What is happening now, however, is a huge expansion of housing on, and close to, the A5 north of Stapes Corner. Colindale and Burt Oak are earmarked in the Mayor's London Plan as major areas where new housing growth is expected, and at the same time much of West Hendon is being rebuilt, and areas of north Cricklewood along the A5 (seemingly unconnected with the "regeneration" plans). Much of the length of the A5 between Colindale and Burnt Oak town centres is currently a building site, and what is being built is huge blocks of flats, on the site of old industrial and warehouse land. This area of London, which previously consisted mainly of areas of semi-detatched housing with large gardens separated by extensive industrial and brownfield areas, is going to have a far higher population density than ever before, and yet the transport infrastructure is not changing. The Northern Line (Edgware Branch), which provides the main service for these areas into town, also known as the "misery line" because of its bad performance, low capacity, slowness, and outdated equipment, surely cannot be improved enough to cope with a greatly increased demand. In any case, it only provides for radial journeys; orbital journeys have to be made by car, bus (very slow) or bike. There seems no chance of trams or light rail coming to North London, following Boris Johnson's cancellation of Ken Livingstone's Kings Cross tram restoration scheme (which was not on this axis anyway), and campaigners have so far fought in vain to get orbital light rail included in the Brent Cross Cricklewood regeneration plans.
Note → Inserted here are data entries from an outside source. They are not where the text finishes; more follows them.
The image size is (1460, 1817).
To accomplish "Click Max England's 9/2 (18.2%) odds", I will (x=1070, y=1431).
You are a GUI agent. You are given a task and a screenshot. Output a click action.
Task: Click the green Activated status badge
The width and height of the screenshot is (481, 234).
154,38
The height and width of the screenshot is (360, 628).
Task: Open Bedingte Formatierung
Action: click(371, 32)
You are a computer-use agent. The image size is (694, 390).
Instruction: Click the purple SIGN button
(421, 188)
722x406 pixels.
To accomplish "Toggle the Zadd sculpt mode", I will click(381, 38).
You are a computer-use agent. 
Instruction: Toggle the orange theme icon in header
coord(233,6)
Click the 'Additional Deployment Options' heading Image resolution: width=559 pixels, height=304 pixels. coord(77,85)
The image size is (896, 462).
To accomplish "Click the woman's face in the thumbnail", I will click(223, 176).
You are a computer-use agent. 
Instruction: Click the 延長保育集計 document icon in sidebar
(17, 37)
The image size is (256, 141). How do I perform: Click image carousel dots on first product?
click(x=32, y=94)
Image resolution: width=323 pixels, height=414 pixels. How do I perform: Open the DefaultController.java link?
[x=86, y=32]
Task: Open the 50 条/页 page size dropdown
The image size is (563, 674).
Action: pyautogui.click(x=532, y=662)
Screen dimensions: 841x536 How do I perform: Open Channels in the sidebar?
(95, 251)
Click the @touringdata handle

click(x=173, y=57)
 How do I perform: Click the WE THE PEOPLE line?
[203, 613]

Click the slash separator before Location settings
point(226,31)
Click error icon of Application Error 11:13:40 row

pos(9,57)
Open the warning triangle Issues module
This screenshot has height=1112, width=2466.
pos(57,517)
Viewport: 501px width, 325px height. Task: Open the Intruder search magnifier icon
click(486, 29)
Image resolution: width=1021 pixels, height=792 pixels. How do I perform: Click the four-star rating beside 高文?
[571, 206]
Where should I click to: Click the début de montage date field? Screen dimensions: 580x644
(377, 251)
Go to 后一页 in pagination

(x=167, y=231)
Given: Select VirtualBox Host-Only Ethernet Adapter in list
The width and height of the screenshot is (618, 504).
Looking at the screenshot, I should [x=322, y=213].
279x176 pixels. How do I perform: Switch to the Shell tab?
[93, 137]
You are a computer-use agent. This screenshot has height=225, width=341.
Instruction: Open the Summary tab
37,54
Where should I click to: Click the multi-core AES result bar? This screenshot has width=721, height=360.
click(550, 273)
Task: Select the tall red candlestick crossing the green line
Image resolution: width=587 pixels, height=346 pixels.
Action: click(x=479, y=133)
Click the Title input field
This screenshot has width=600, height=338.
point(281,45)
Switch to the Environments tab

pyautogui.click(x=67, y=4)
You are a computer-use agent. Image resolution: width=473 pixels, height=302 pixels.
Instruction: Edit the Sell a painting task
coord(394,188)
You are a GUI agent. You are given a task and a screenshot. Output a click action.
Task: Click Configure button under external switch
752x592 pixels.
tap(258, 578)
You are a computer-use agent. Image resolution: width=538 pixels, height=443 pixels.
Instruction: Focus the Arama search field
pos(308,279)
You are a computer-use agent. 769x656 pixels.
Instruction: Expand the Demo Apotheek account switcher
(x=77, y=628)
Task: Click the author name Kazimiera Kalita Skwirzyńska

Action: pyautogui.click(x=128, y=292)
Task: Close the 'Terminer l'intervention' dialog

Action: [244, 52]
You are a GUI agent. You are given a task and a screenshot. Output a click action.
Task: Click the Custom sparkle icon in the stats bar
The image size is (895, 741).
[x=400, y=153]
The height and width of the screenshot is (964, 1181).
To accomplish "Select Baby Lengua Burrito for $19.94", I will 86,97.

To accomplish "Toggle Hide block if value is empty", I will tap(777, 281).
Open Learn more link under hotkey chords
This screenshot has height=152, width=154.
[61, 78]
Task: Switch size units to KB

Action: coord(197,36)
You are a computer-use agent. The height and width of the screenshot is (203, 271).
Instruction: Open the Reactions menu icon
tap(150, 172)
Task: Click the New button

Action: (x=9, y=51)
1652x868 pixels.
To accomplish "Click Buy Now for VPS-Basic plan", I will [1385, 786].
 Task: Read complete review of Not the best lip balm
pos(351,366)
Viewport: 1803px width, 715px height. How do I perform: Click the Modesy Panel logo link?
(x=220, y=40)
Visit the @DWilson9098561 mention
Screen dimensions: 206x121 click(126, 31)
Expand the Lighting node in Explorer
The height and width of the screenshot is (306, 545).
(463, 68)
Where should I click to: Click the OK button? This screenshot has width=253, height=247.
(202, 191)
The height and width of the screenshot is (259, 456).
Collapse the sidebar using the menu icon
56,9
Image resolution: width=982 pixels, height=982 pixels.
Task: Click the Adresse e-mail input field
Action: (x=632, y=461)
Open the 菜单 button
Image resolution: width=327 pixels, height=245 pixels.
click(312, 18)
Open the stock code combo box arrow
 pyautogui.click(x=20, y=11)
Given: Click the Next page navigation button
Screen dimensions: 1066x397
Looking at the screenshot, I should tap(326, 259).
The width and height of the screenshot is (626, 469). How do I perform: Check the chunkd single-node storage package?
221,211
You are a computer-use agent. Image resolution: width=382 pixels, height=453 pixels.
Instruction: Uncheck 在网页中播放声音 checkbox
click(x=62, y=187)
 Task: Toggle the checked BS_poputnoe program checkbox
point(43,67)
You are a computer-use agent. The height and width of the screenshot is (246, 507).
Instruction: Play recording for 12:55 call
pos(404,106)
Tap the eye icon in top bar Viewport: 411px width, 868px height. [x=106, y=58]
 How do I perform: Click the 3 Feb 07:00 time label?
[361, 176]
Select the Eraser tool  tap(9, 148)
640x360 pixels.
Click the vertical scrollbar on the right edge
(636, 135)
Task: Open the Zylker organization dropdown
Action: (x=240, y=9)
Huge new housing blocks currently going up on the A5 between Colindale and Burn Oak town centres: on the left, redevelopment of the former Wickes site, on the right, of the former Boosey and Hawkes warehouse.



Drawing of what's being built on the site to the left of the picture above

How are all these people who are going to move in to the area going to get around? Even more polluting buses on the A5, stuck in the queues? More cars in jams at each signalised intersection? With no meaningful space for cycling planned, despite the obvious wasted space on the A5, and no cycle-friendly junctions, I can't see cycling growing to make any significant contribution. There's a housing plan, but no transport plan to go with it, that I can detect. We are currently building to European inner-city densities here, but without providing European-style transport solutions. The A5, axis of all this redevelopment, remains as grim and shabby as ever, a monument to borderland neglect, split governmental responsibility, market forces short-sightedness, public authority issue-avoidance, community disengagement and mis-planning.

As John Betjeman said 46 years ago,
It almost makes you like planning, doesn't it, for the lack of it.
Broad, shabby, little-used pavement on the A5 in the wasteland between Cricklewood and Staples Corner. Any legal cyclists on the road are squashed into narrow lanes here and passed with inches to spare in quiet times. In busy times they are stuck in queues unless they bunny-hop the kerb.